Ich lasse hier wieder zwei Briefe meiner Mutter folgen, die den damaligen Gefühlen besser Ausdruck leihen, als ich es vermöchte.
Aus dem Kriege 1866.
Prag, 8. Juli 1866.
»… Unmöglich kann ich denken, daß Du meinen letzten Brief erhalten hast, sonst könntest Du uns doch nicht so lange ohne Nachricht lassen. In dieser entsetzlichen, bedrängten Zeit, wo wir die Folgen des nächsten Tages nicht berechnen können. – Die Preußen sind seit mehreren Tagen in unserer Stadt eingezogen und benehmen sich gut, ruhig und gemessen, hauptsächlich Landwehr, meist ältere, verheiratete Männer, die es auch schmerzlich empfinden, von ihren Familien getrennt zu sein. Die Hälfte der Einwohnerschaft Prags ist geflüchtet, wer nur etwas zuzusetzen hatte, ist weg, ganze Häuser stehen verlassen, nur die Einquartierung ist darinnen. Aller Adel ist fort, alles österreichische Militär, sowie die Polizei, die zum Militär gehörig ist. Die Preußen haben alle Wachen bezogen, geben alle Verordnungen, denen sich die Bewohner Prags fügen müssen. Täglich sind eine Menge Zettel angeschlagen, was sie alles verlangen und wie man sich zu benehmen hat. Die ganze Sache ist schrecklich beängstigend, Du hast keinen Begriff, wie man unter diesen Zuständen leidet. Alle Schulen sind zu Kasernen umgewandelt, sowie das Konservatorium, die Universitätsgebäude, alles ist aus seiner gewohnten Ordnung und hauptsächlich aus seinem Verdienst gerissen. Unser Theater wäre längst geschlossen, wenn nicht der Intendant es noch hielte; aber das wird vielleicht nicht mehr lange dauern; was wird dann aus uns allen? Nicht eine einzige Stunde! Es ist für uns Musiker besonders schlimm, alles ist aufgelöst …
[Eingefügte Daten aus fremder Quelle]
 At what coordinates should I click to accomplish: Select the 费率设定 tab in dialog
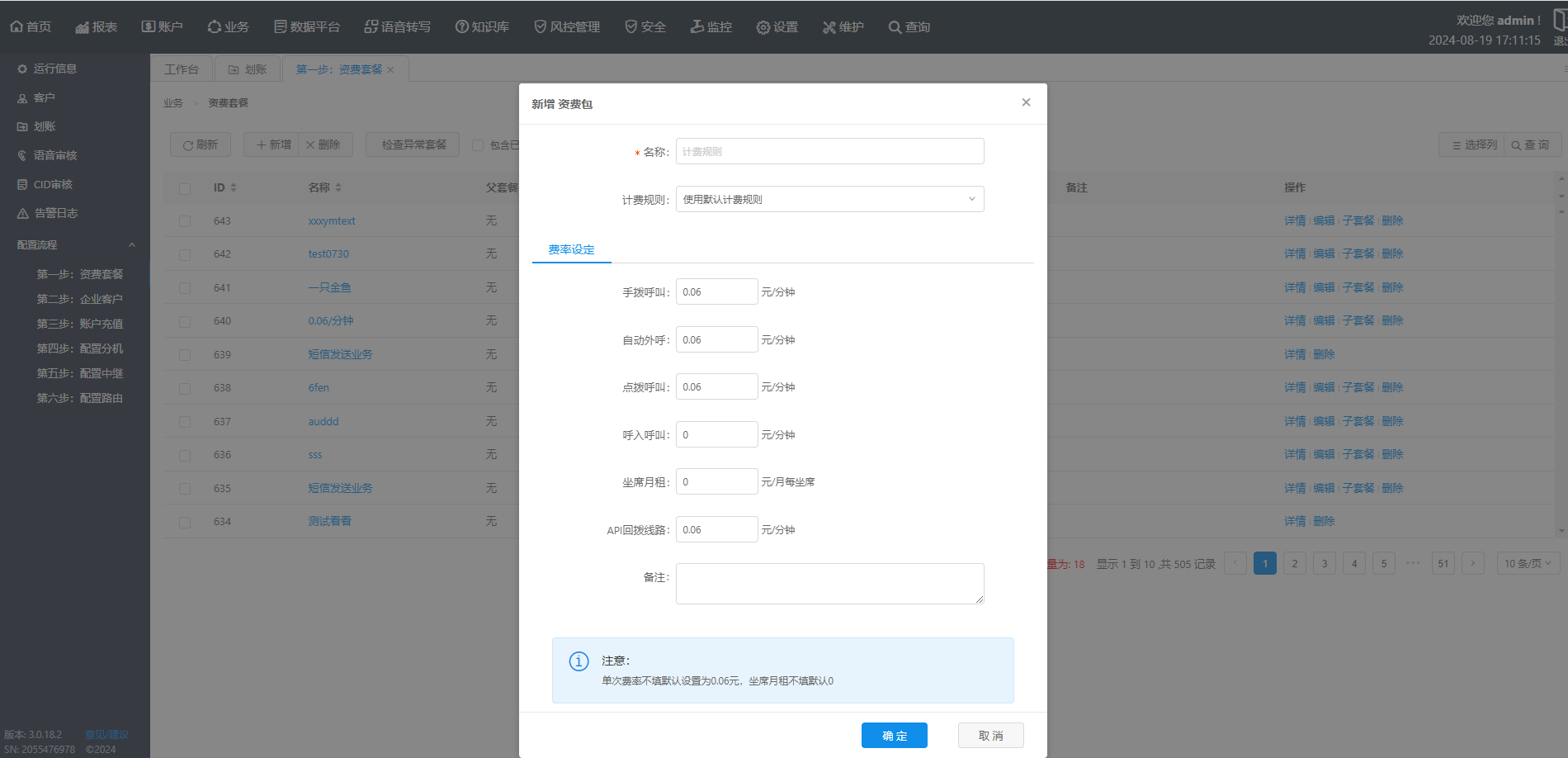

Es wimmelt hier von Preußen, und wie ich höre, werden noch immer mehr hereingezogen. Die Einquartierung ist furchtbar, die Hausherrn übel daran, aber vielen wird es gegönnt, die andern nichts gönnten. Wenn man nur ein glückliches Ende sähe, jeder der Monarchen zufriedengestellt wäre. Die armen Menschen, die ihre Kinder, Eltern und Geschwister verloren haben, müssen sich trösten, wenn ihnen auch das Herz darüber bricht …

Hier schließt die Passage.